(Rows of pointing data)
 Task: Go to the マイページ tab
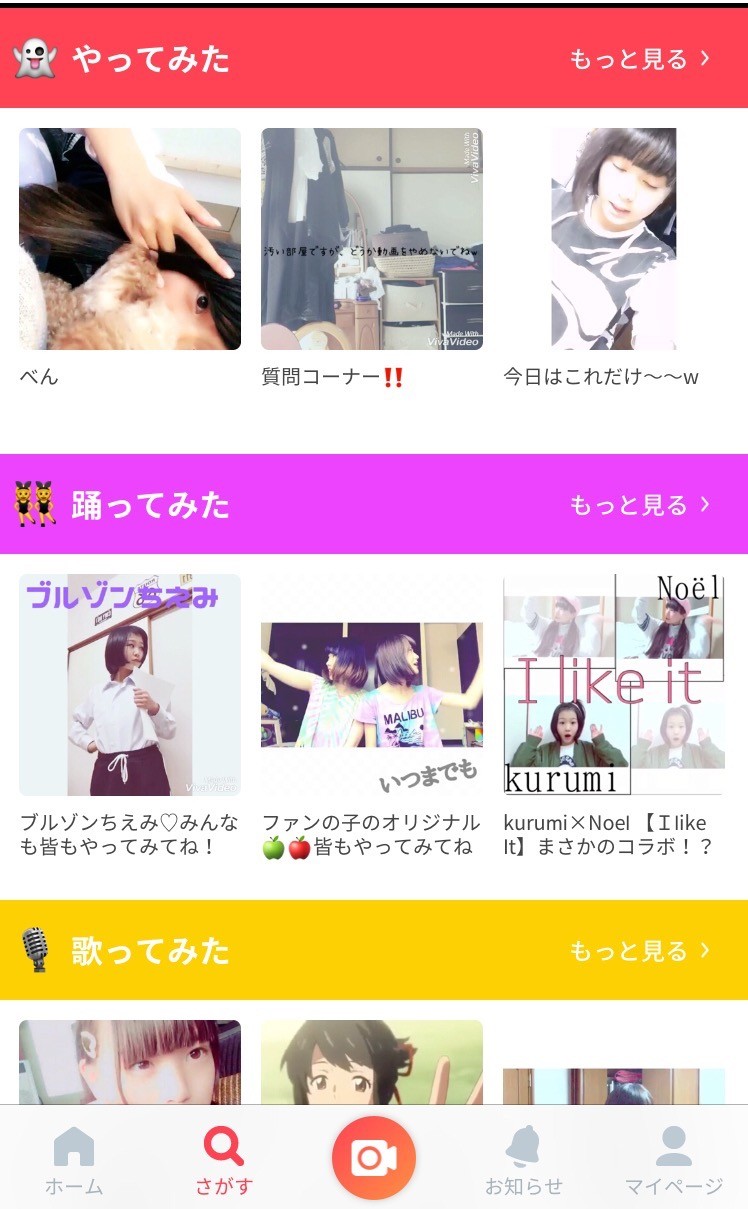click(673, 1160)
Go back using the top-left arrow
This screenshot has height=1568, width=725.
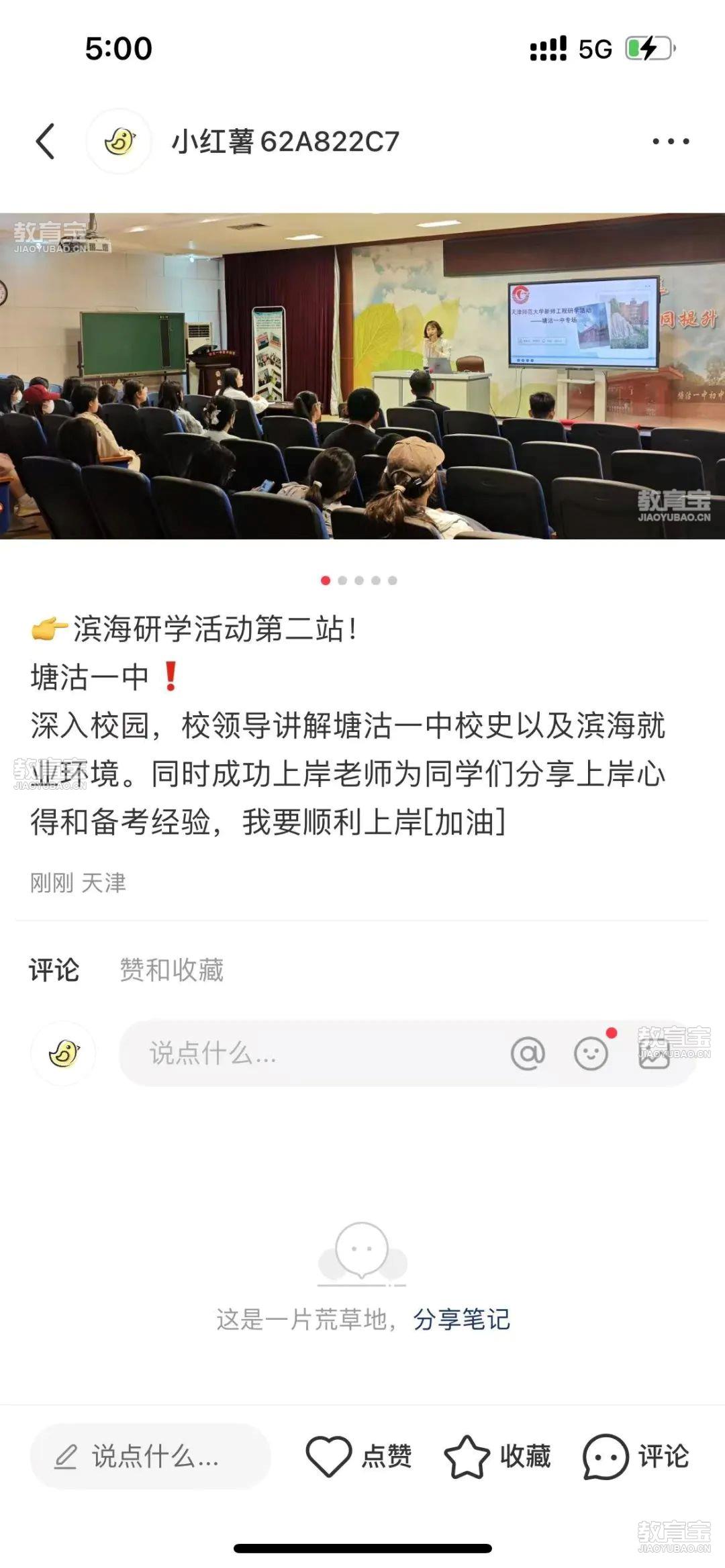[45, 142]
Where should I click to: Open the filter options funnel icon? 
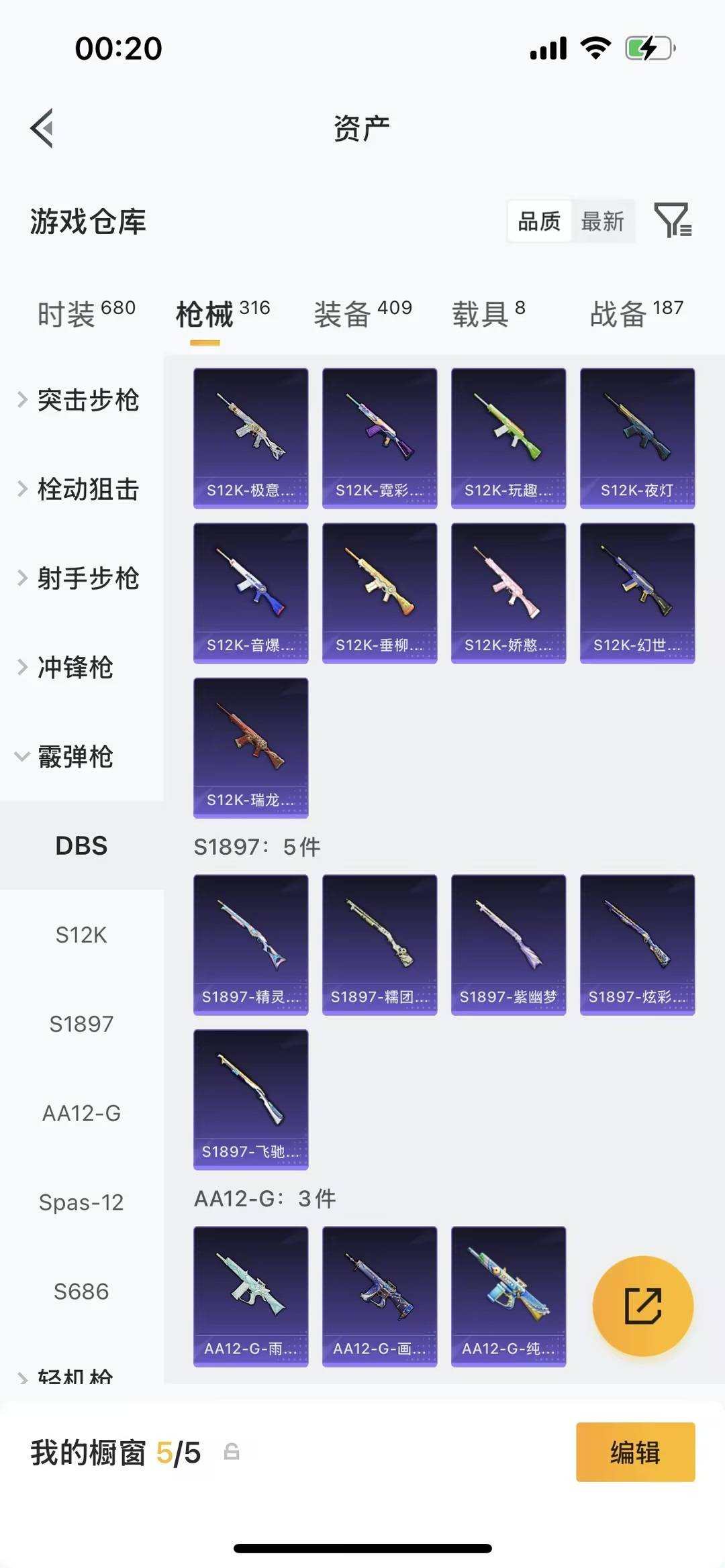click(x=675, y=221)
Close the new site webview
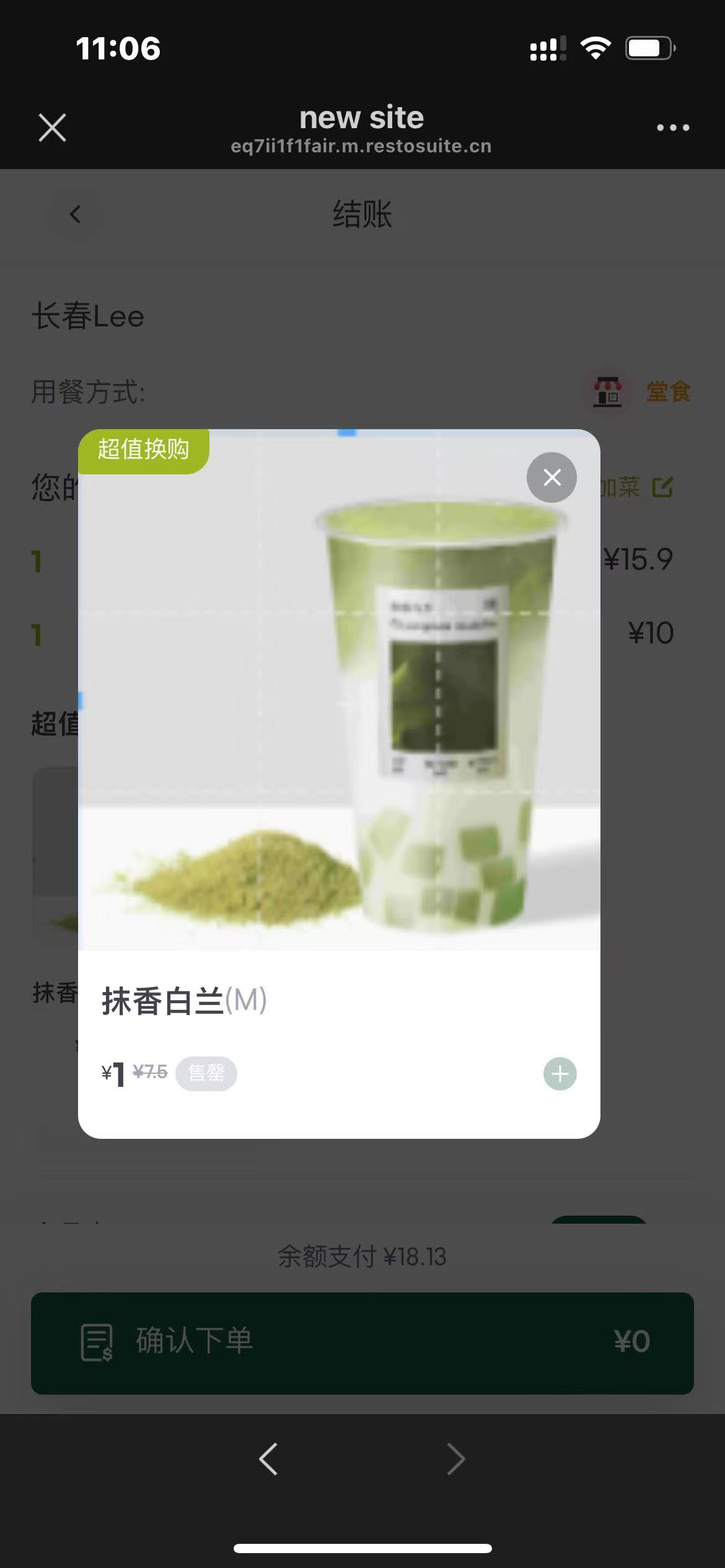Viewport: 725px width, 1568px height. point(52,128)
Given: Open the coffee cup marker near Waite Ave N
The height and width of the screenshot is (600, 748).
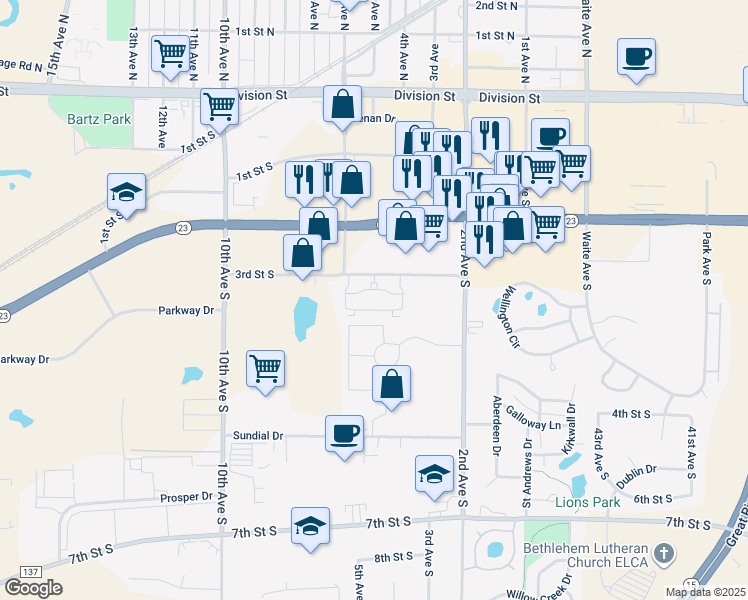Looking at the screenshot, I should (x=636, y=56).
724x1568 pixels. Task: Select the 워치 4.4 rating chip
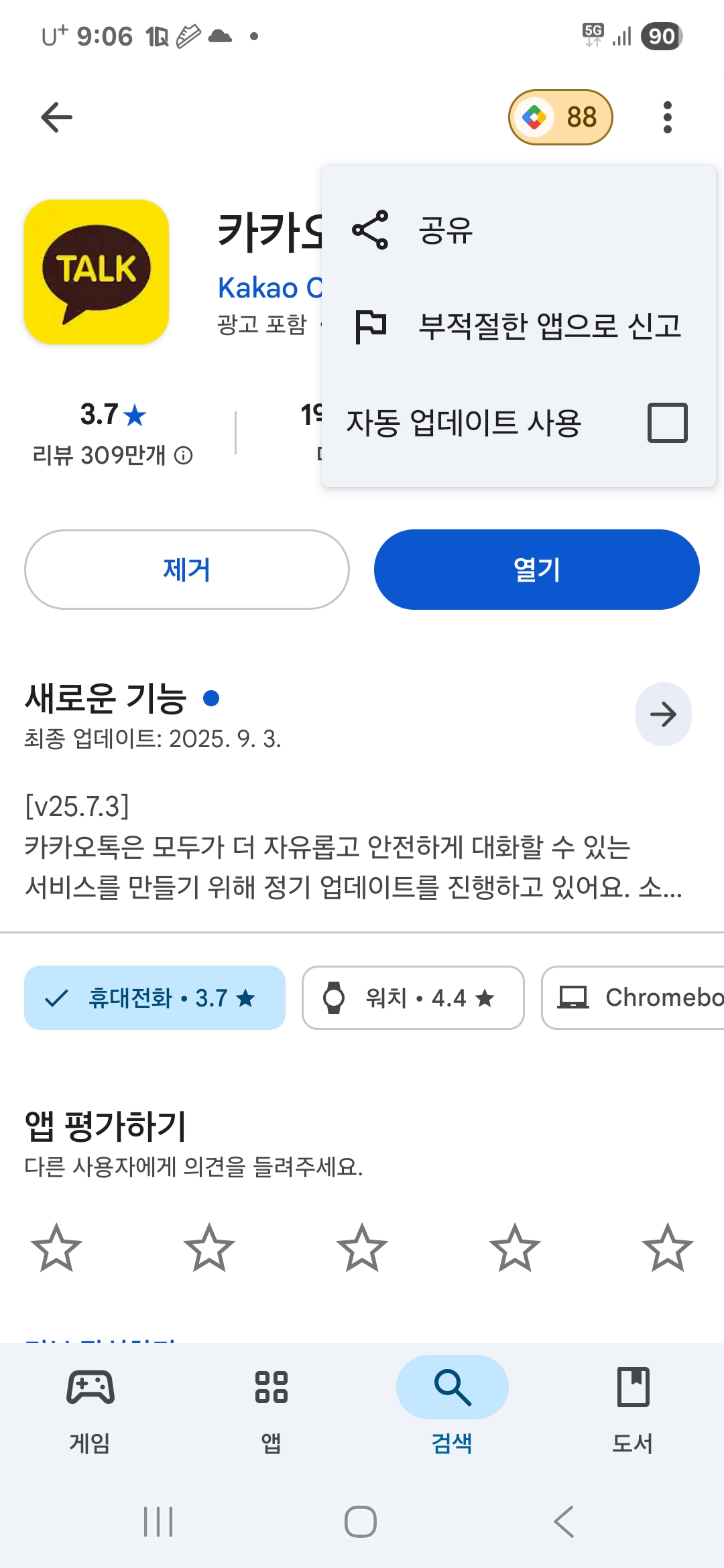pyautogui.click(x=413, y=998)
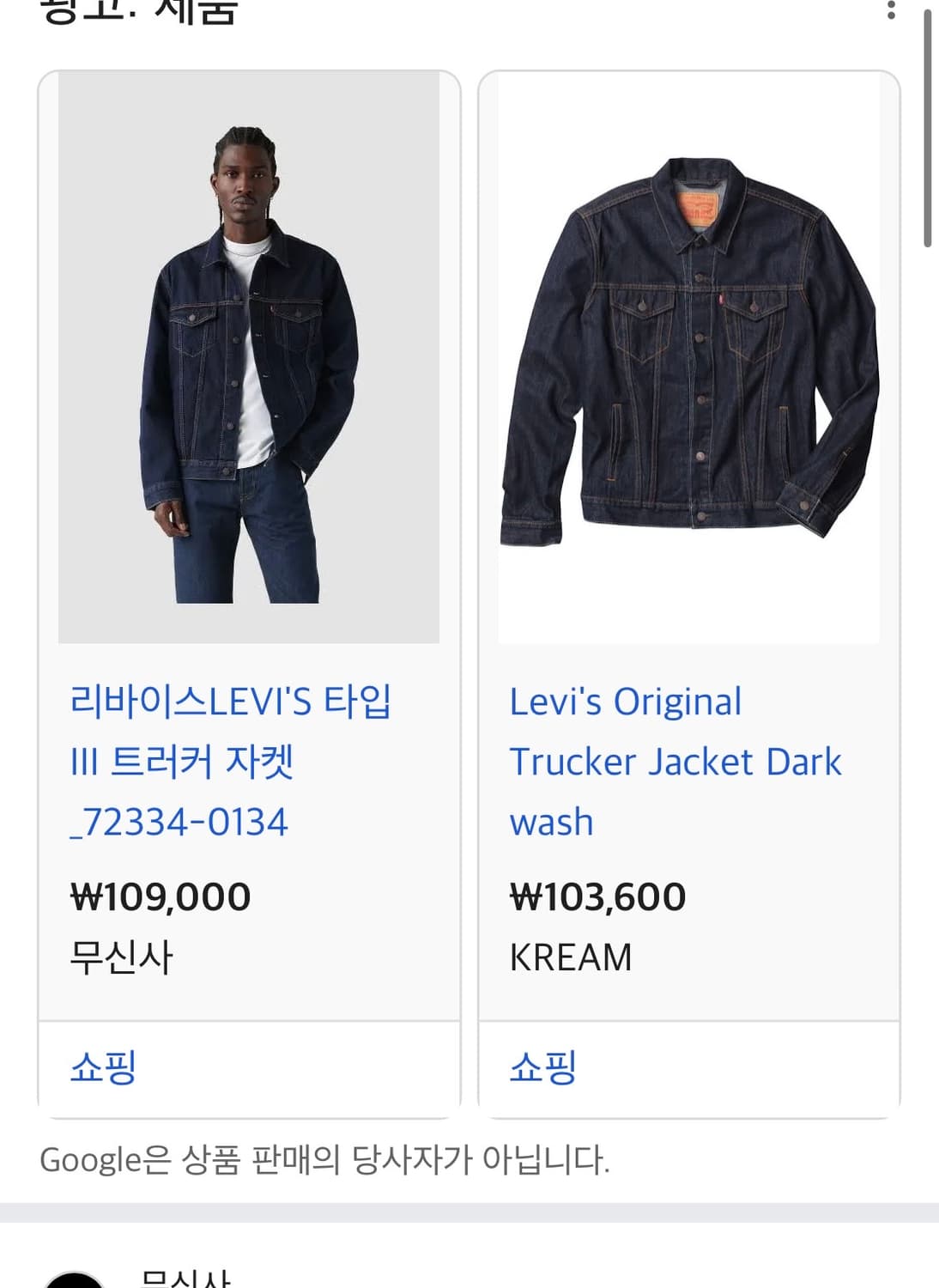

> [WHAT NEEDS TO BE DONE]
Rewrite the listing above, changing every "Task" to "Goal" and keeping everything else the same. Omit the pictures from your answer.

> [SOLUTION FOR THIS PROBLEM]
 Goal: Go to the マイページ tab
click(673, 1160)
Go back using the top-left arrow
This screenshot has height=1568, width=725.
[45, 142]
Where should I click to: Open the filter options funnel icon? 
click(x=675, y=221)
Close the new site webview
Viewport: 725px width, 1568px height. point(52,128)
Given: Open the coffee cup marker near Waite Ave N
The height and width of the screenshot is (600, 748).
Looking at the screenshot, I should (x=636, y=56).
724x1568 pixels. Goal: Select the 워치 4.4 rating chip
pyautogui.click(x=413, y=998)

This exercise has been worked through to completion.